In the book, the example given uses the speed of light for the example, which looks like this.
wavelength = 300,000,000 m/s / 2,400,000,000 Hz
wavelength = 0.125 m = 12.5 cm
Yet directly preceding that, the book states that RF energy propogates at around 300,000 m/s in the earth's atmosphere. Which would yield the following result.
wavelength = 300,000 m/s / 2,400,000,000 Hz
wavelength = .000125 = .0125 cm
If the second is the more realistic figure, why is the speed of light used in the example? Are antenna elements commonly .0125 cm in length?

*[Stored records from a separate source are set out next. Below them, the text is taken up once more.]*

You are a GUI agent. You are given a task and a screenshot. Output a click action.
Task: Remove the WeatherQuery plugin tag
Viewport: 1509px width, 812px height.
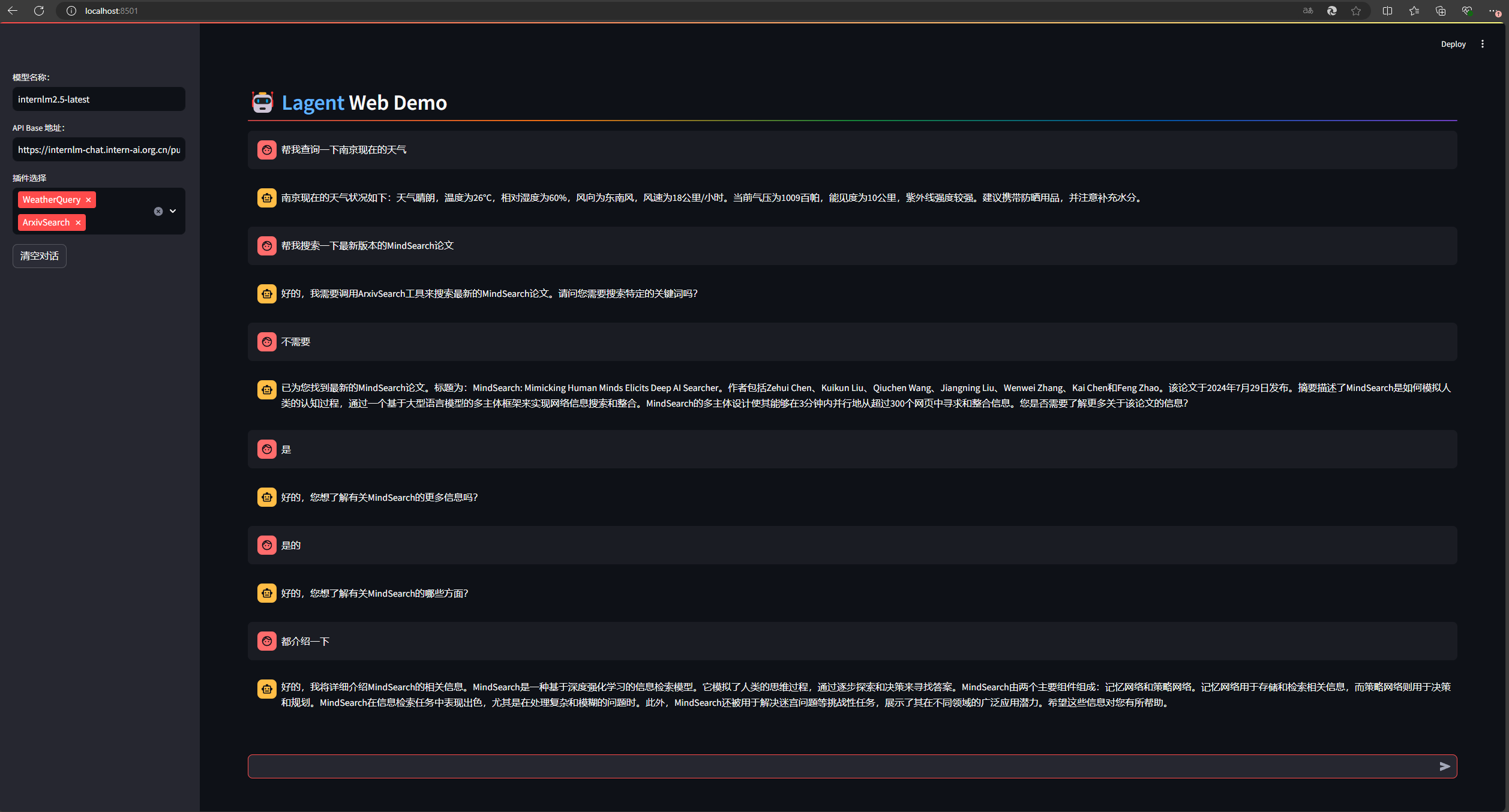(88, 200)
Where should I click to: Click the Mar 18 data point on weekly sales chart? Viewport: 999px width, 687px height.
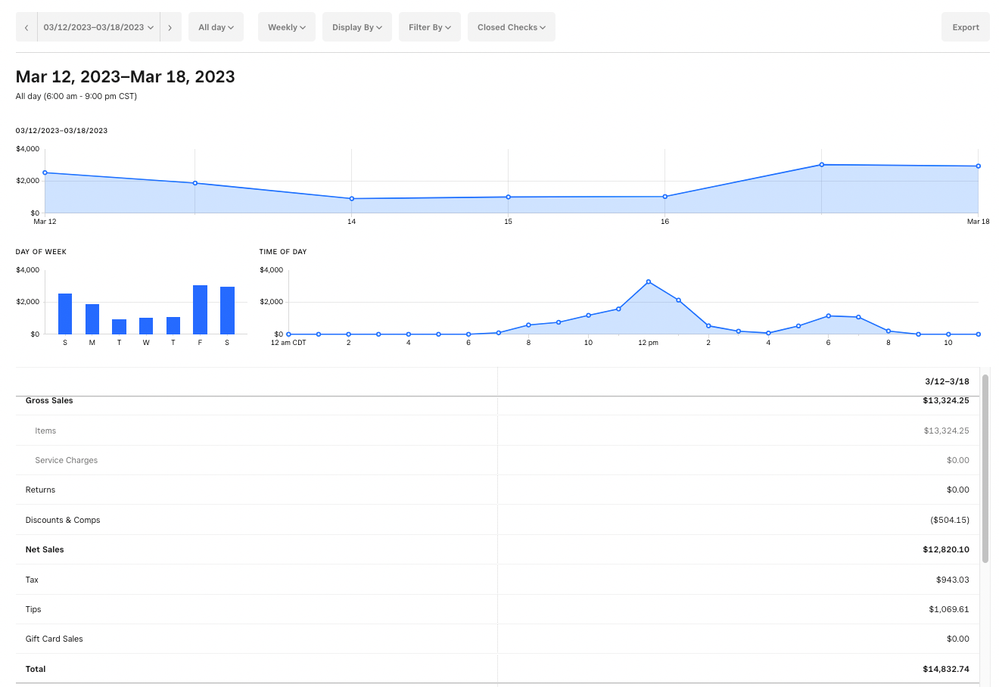(977, 167)
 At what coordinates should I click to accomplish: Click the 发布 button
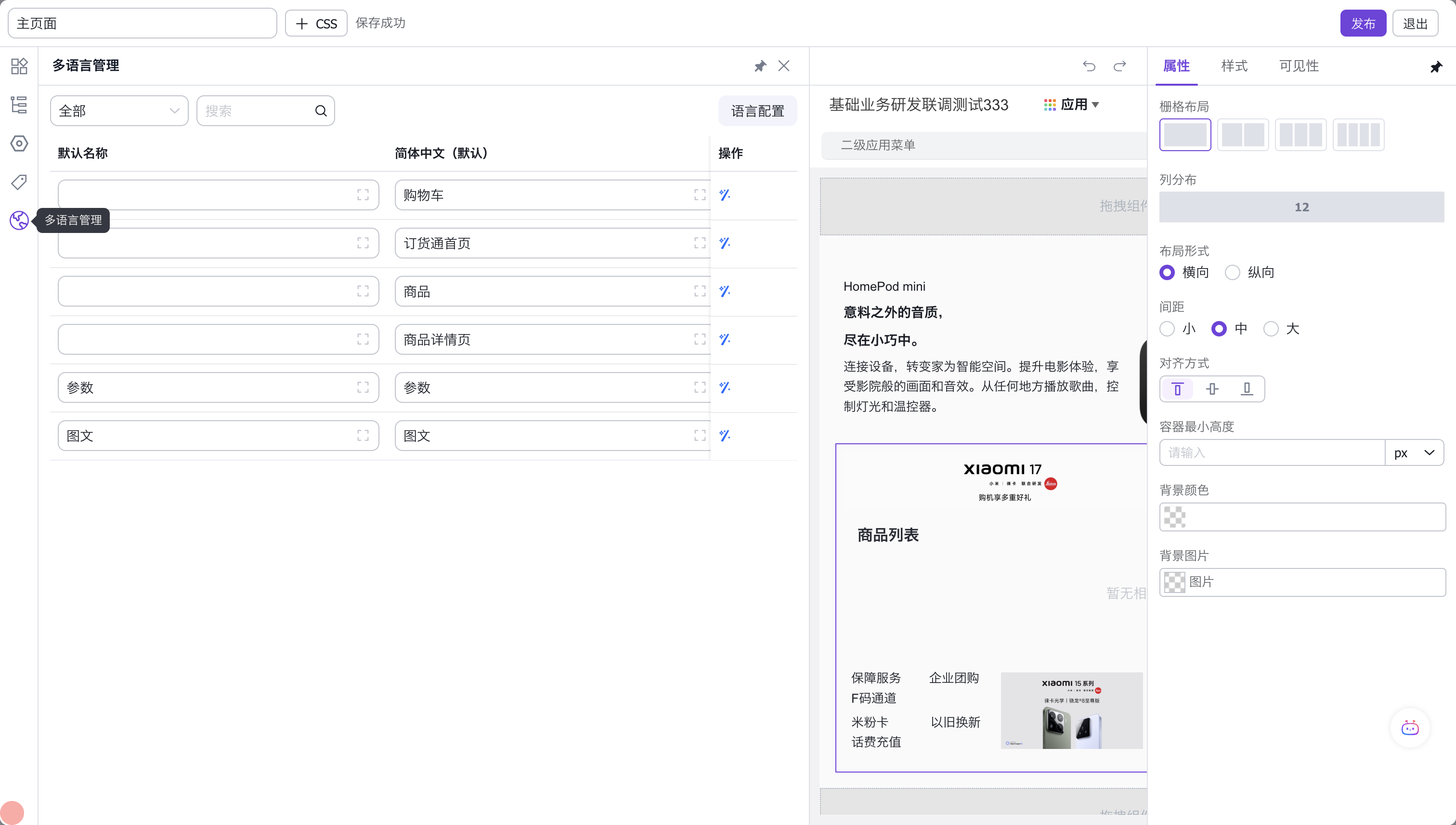[1363, 24]
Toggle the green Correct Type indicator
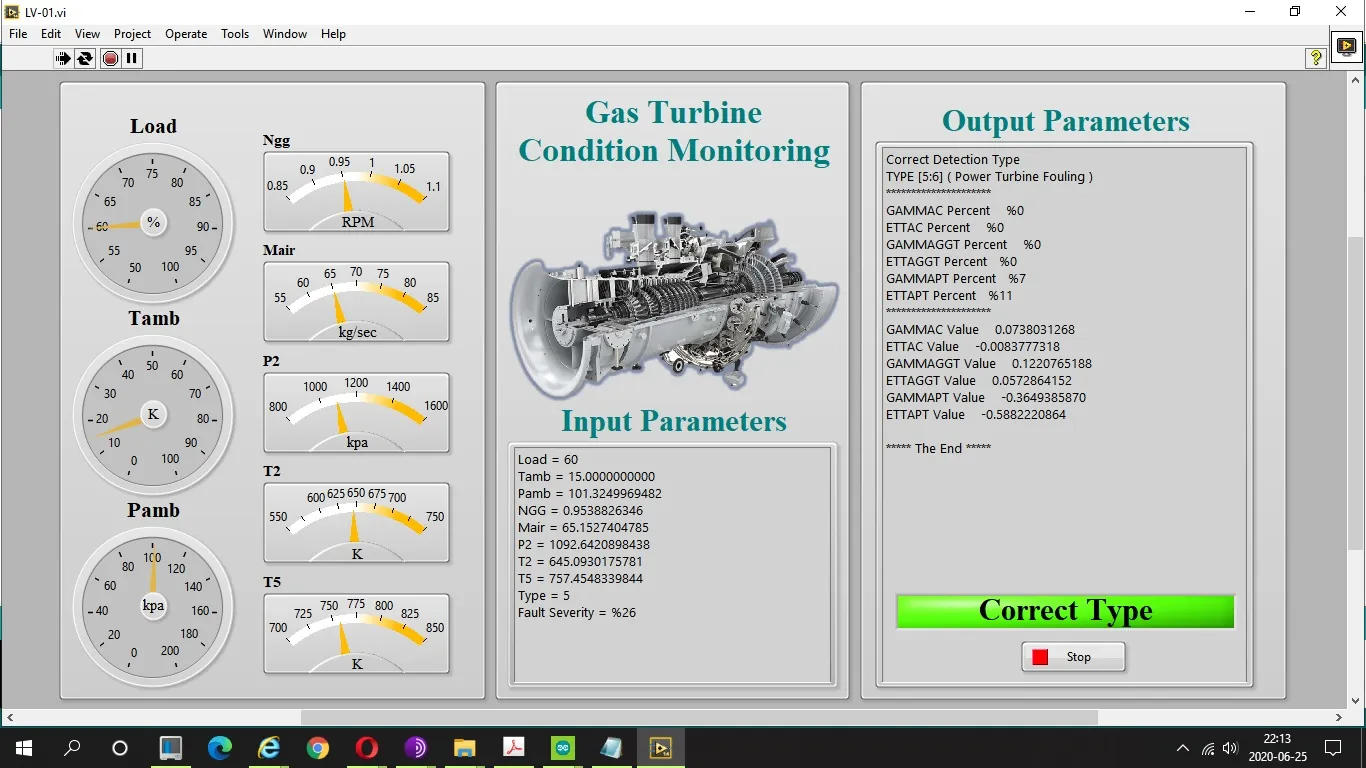 1065,611
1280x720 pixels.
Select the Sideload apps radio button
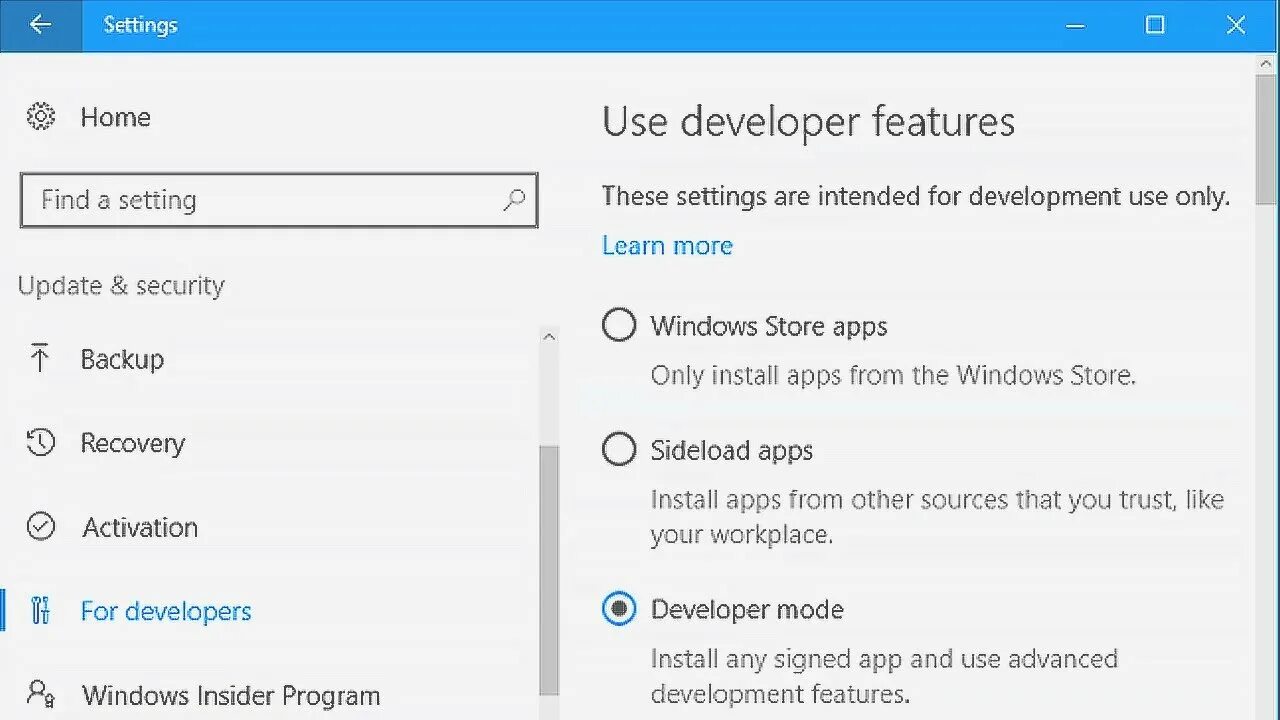pos(619,450)
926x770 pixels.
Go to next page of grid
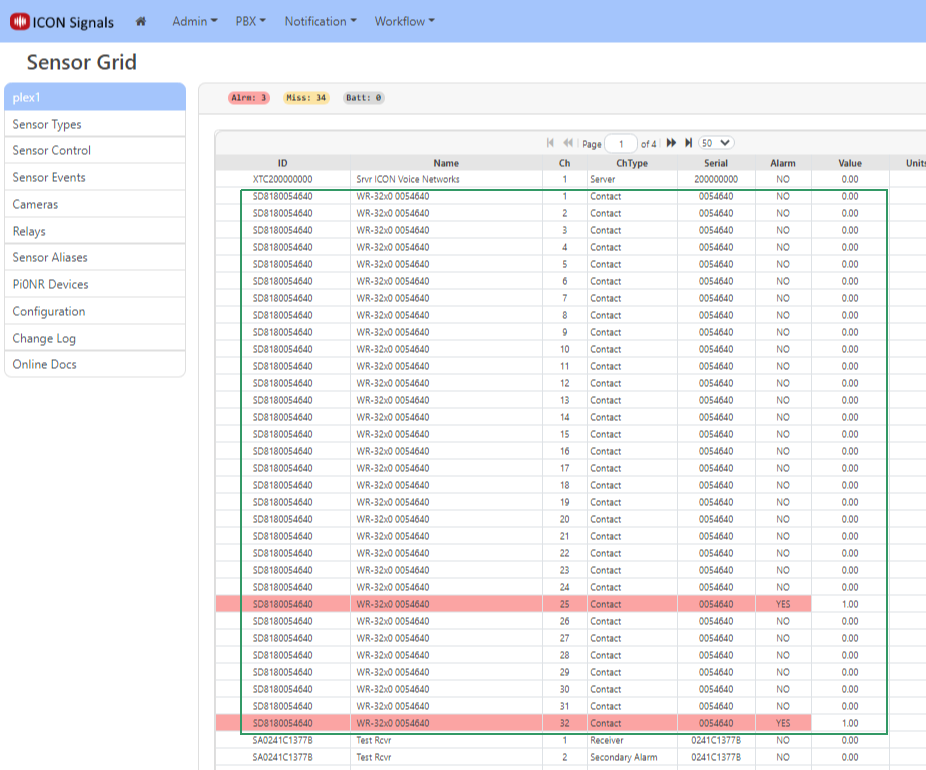click(x=671, y=144)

to find the wavelength you need to divide the speed of light by the frequency of the wave. That is a basic physic. The correct speed of light is 300,000,000 m/s. Frequency of 11b/g is 2.4Ghz thus the wavelength is as stated. Antennas are most responsive if its element is multiple of wavelength
The book states you're using the speed of the wave. It then goes on to say that the speed of light is not a realistic figure and that the wave propogates at around 300,000 m/s in the earth's atmosphere. Hence, wouldn't you use 300,000 m/s?
please look at the errat for the book. Btw, what version of the book are you using? I know for fact that in the latest version, there has been a mistake in the number they use for the speed of light. Please refer to the errata
I'm using the latest version. Do you have a link, by chance?
When you get to the CWSP and AP, it is a good idea to first take the printed errata and fix all of the errors. In some cases, I physically cut and paste the errata changes into my book (brings back good memories of second grade :)). It is really nice to know that you have the latest version when reading it with the included errata.